*What is needed*
Please rewrite all the entries below with "Terms of Service" replaced by "Terms of Use" and every other part left unchanged. Leave the pictures out of your answer.

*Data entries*
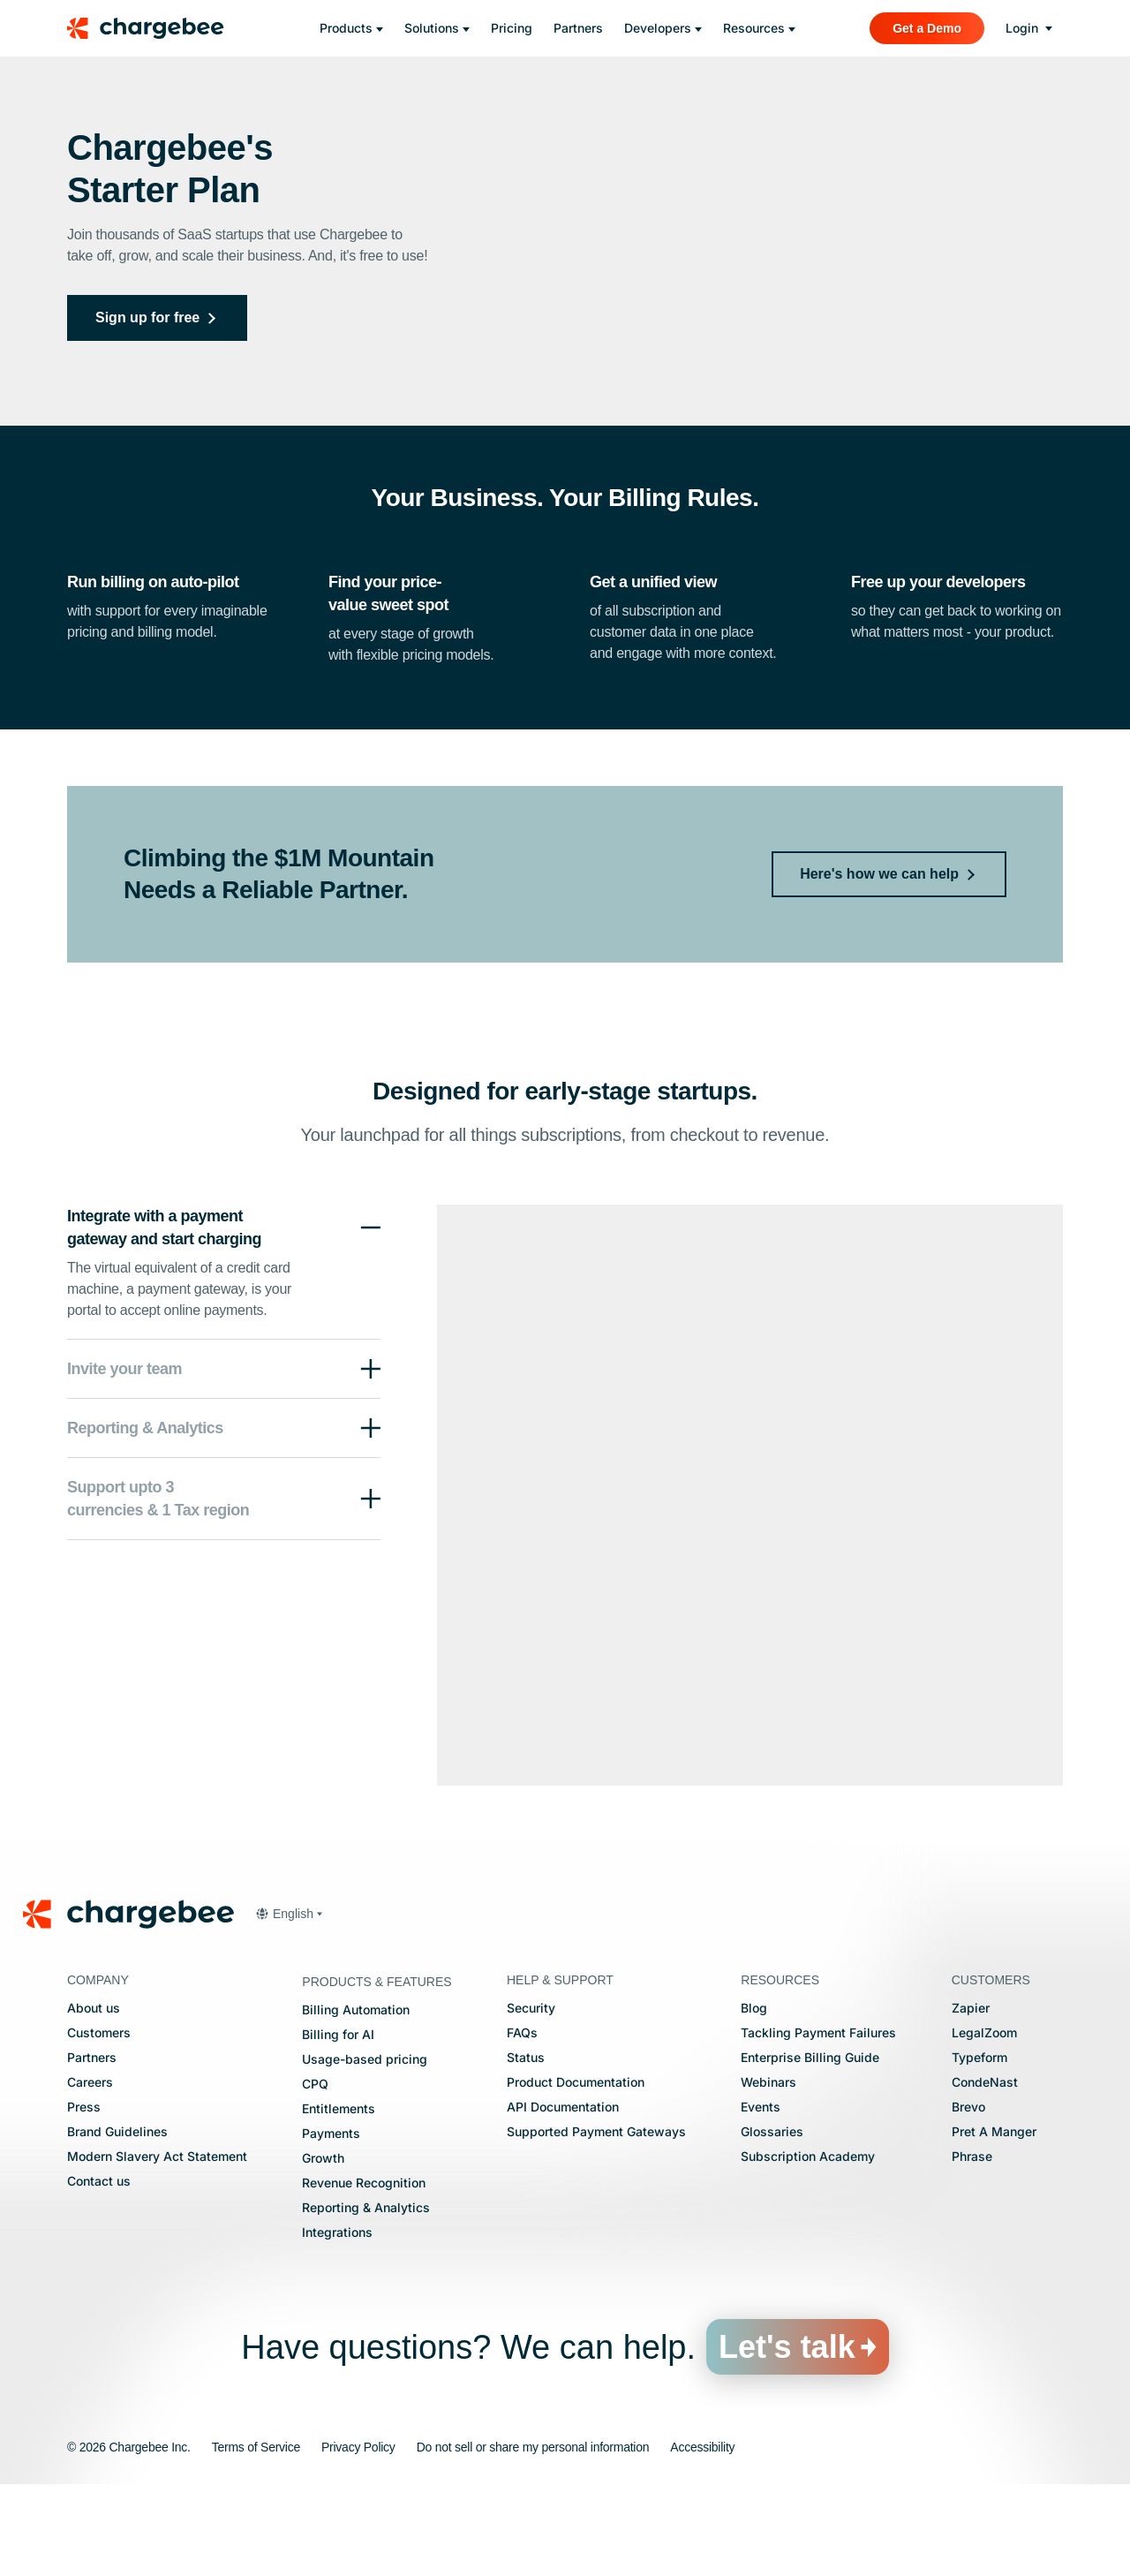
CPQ (315, 2174)
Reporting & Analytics (366, 2298)
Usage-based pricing (364, 2149)
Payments (331, 2224)
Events (760, 2197)
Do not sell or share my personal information (533, 2538)
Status (526, 2148)
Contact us (99, 2271)
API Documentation (563, 2197)
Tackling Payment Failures (818, 2123)
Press (84, 2197)
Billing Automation (356, 2100)
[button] (223, 1460)
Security (531, 2098)
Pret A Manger (994, 2222)
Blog (754, 2098)
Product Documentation (575, 2172)
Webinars (768, 2172)
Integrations (337, 2322)
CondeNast (985, 2172)
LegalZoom (984, 2123)
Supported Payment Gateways (596, 2222)
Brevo (968, 2197)
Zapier (971, 2098)
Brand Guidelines (117, 2222)
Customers (99, 2123)
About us (93, 2098)
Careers (90, 2172)
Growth (323, 2248)
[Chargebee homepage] (156, 28)
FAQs (522, 2123)
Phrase (972, 2247)
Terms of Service (256, 2538)
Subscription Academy (808, 2247)
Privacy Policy (358, 2538)
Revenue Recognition (364, 2273)
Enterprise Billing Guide (810, 2148)
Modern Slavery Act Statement (157, 2247)
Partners (92, 2148)
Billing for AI (338, 2125)
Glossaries (772, 2222)
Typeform (979, 2148)
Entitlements (338, 2199)
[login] (1029, 28)
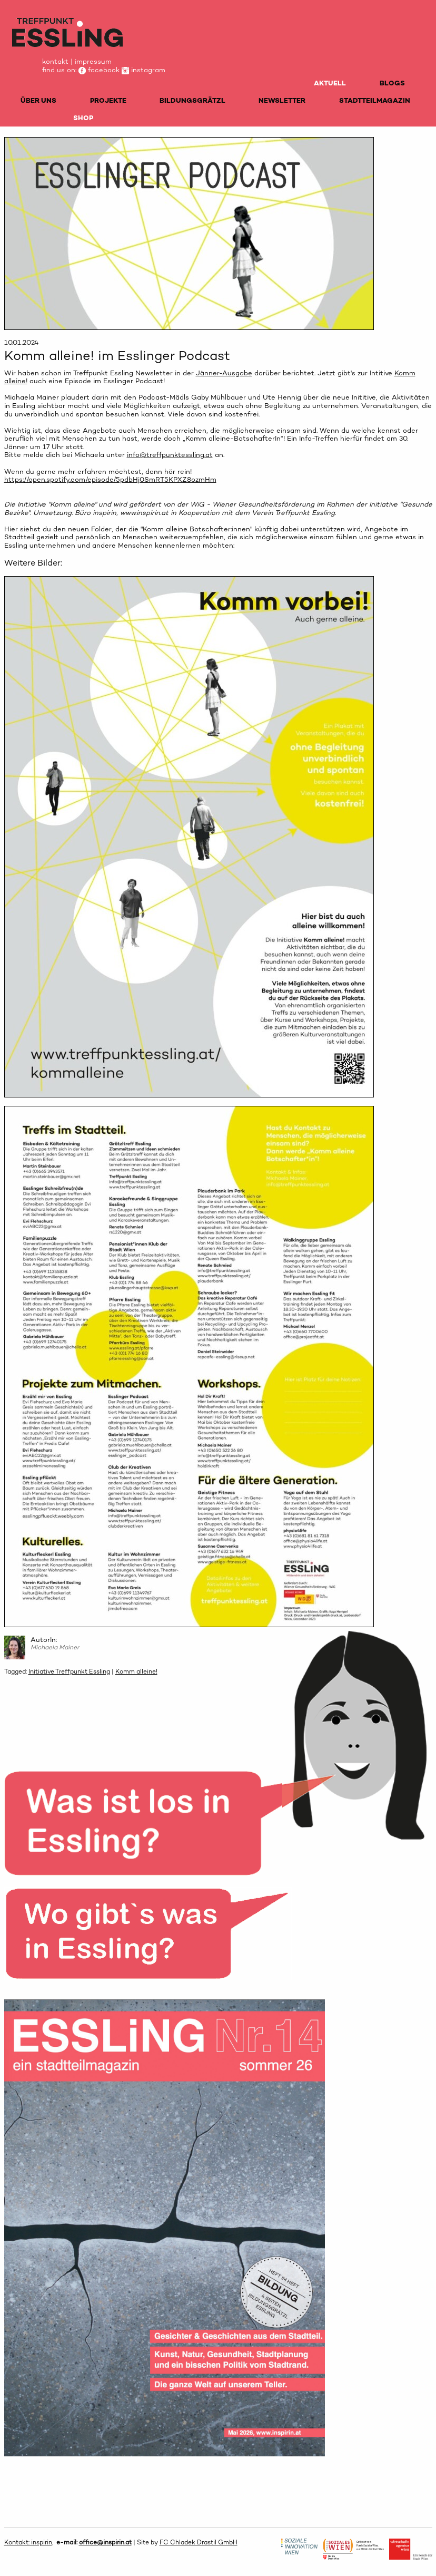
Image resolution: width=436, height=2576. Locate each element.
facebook (99, 69)
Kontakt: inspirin (28, 2542)
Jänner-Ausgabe (224, 372)
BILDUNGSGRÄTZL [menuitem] (192, 100)
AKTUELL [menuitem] (330, 83)
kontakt (55, 61)
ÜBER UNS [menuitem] (38, 100)
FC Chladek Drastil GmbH (198, 2542)
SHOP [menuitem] (83, 117)
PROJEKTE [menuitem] (108, 100)
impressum (93, 61)
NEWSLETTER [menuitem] (282, 100)
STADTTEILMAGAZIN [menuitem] (374, 100)
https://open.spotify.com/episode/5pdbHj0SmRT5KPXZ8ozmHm (110, 479)
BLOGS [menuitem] (392, 83)
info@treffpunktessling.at (170, 454)
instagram (143, 69)
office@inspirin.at (105, 2542)
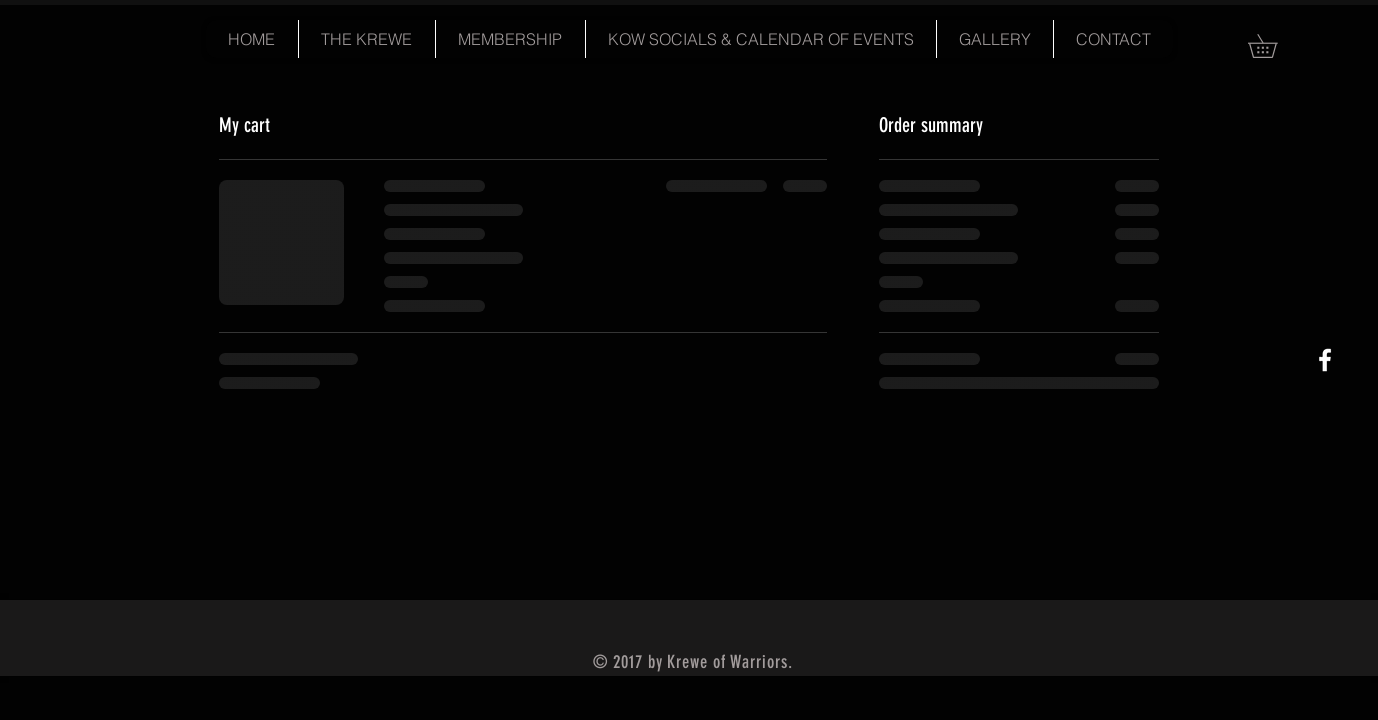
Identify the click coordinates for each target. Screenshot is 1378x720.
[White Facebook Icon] (1325, 360)
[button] (1274, 46)
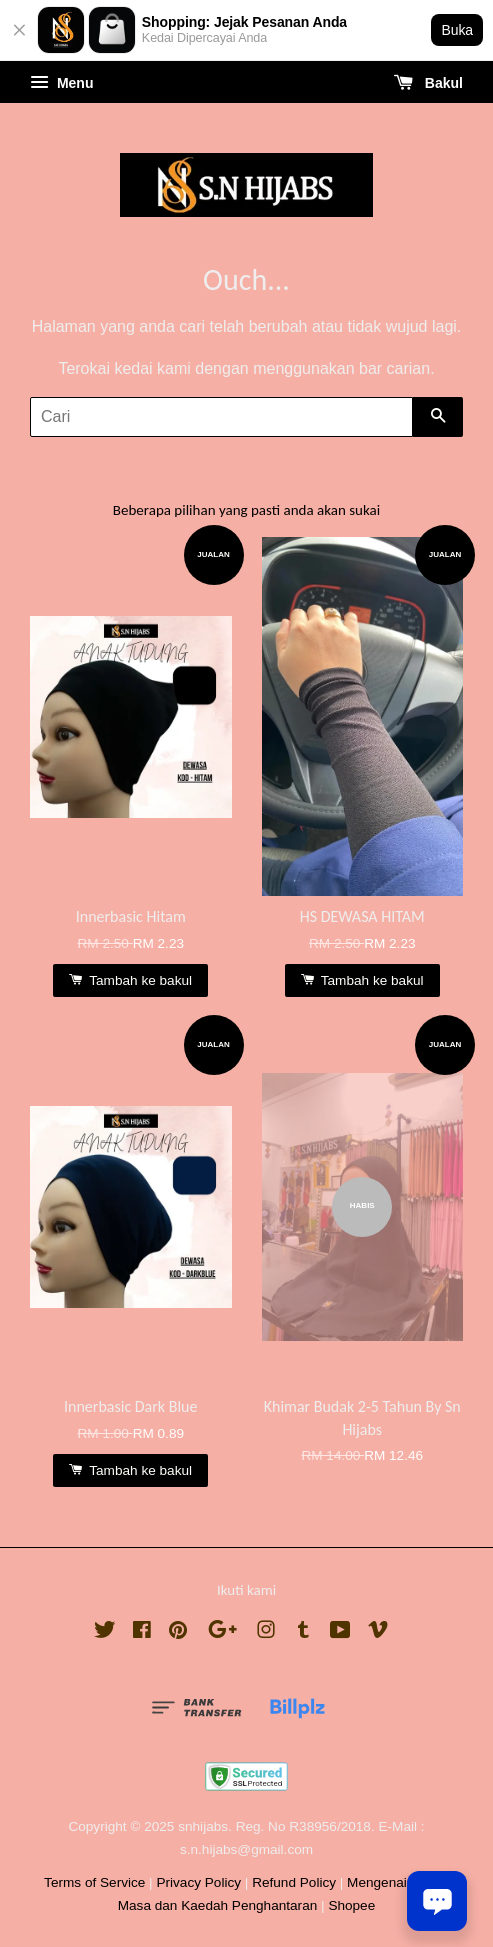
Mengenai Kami (394, 1882)
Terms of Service (94, 1882)
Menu (61, 83)
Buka (457, 30)
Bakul (428, 83)
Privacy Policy (198, 1882)
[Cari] (221, 417)
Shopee (351, 1905)
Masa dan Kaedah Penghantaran (218, 1905)
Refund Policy (294, 1882)
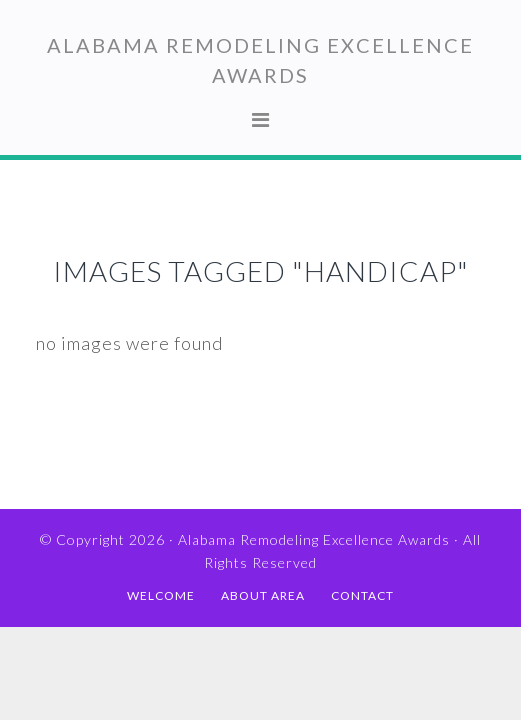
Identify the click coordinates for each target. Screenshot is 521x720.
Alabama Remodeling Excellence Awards (314, 539)
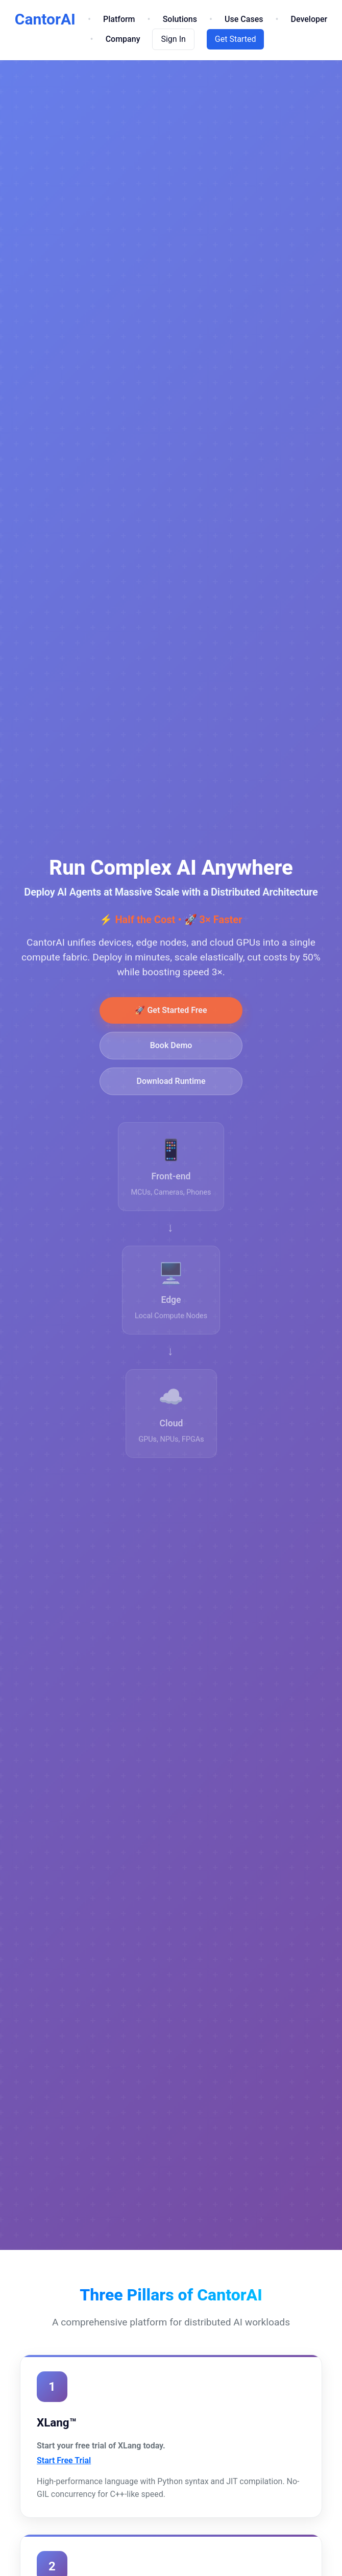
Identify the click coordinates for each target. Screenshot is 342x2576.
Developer (309, 19)
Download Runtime (170, 1088)
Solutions (180, 19)
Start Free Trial (64, 2460)
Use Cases (244, 19)
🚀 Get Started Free (171, 1017)
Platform (119, 19)
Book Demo (171, 1052)
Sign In (173, 39)
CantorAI (45, 19)
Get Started (235, 39)
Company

*Response for this exercise*
CPQ (315, 2174)
Reporting & Analytics (366, 2298)
Usage-based pricing (364, 2149)
Payments (331, 2224)
Events (760, 2197)
Do not sell or share my personal information (533, 2538)
Status (526, 2148)
Contact us (99, 2271)
API Documentation (563, 2197)
Tackling Payment Failures (818, 2123)
Press (84, 2197)
Billing Automation (356, 2100)
[button] (223, 1460)
Security (531, 2098)
Pret A Manger (994, 2222)
Blog (754, 2098)
Product Documentation (575, 2172)
Webinars (768, 2172)
Integrations (337, 2322)
CondeNast (985, 2172)
LegalZoom (984, 2123)
Supported Payment Gateways (596, 2222)
Brevo (968, 2197)
Zapier (971, 2098)
Brand Guidelines (117, 2222)
Customers (99, 2123)
About us (93, 2098)
Careers (90, 2172)
Growth (323, 2248)
[Chargebee homepage] (156, 28)
FAQs (522, 2123)
Phrase (972, 2247)
Terms of Use (256, 2538)
Subscription Academy (808, 2247)
Privacy Policy (358, 2538)
Revenue Recognition (364, 2273)
Enterprise Billing Guide (810, 2148)
Modern Slavery Act Statement (157, 2247)
Partners (92, 2148)
Billing for AI (338, 2125)
Glossaries (772, 2222)
Typeform (979, 2148)
Entitlements (338, 2199)
[login] (1029, 28)
Image resolution: width=436, height=2576. Locate each element.
facebook (99, 69)
Kontakt: inspirin (28, 2542)
Jänner-Ausgabe (224, 372)
BILDUNGSGRÄTZL [menuitem] (192, 100)
AKTUELL [menuitem] (330, 83)
kontakt (55, 61)
ÜBER UNS [menuitem] (38, 100)
FC Chladek Drastil GmbH (198, 2542)
SHOP [menuitem] (83, 117)
PROJEKTE [menuitem] (108, 100)
impressum (93, 61)
NEWSLETTER [menuitem] (282, 100)
STADTTEILMAGAZIN [menuitem] (374, 100)
https://open.spotify.com/episode/5pdbHj0SmRT5KPXZ8ozmHm (110, 479)
BLOGS [menuitem] (392, 83)
info@treffpunktessling.at (170, 454)
instagram (143, 69)
office@inspirin.at (105, 2542)
Identify the click coordinates for each target. Screenshot is 1378x720.
[White Facebook Icon] (1325, 360)
[button] (1274, 46)
Mengenai Kami (394, 1882)
Terms of Use (94, 1882)
Menu (61, 83)
Buka (457, 30)
Bakul (428, 83)
Privacy Policy (198, 1882)
[Cari] (221, 417)
Shopee (351, 1905)
Masa dan Kaedah Penghantaran (218, 1905)
Refund Policy (294, 1882)
Identify the click coordinates for each target. Screenshot is 521x720.
Alabama Remodeling Excellence Awards (314, 539)
Identify the click coordinates for each target. Screenshot is 342x2576.
Developer (309, 19)
Download Runtime (170, 1088)
Solutions (180, 19)
Start Free Trial (64, 2460)
Use Cases (244, 19)
🚀 Get Started Free (171, 1017)
Platform (119, 19)
Book Demo (171, 1052)
Sign In (173, 39)
CantorAI (45, 19)
Get Started (235, 39)
Company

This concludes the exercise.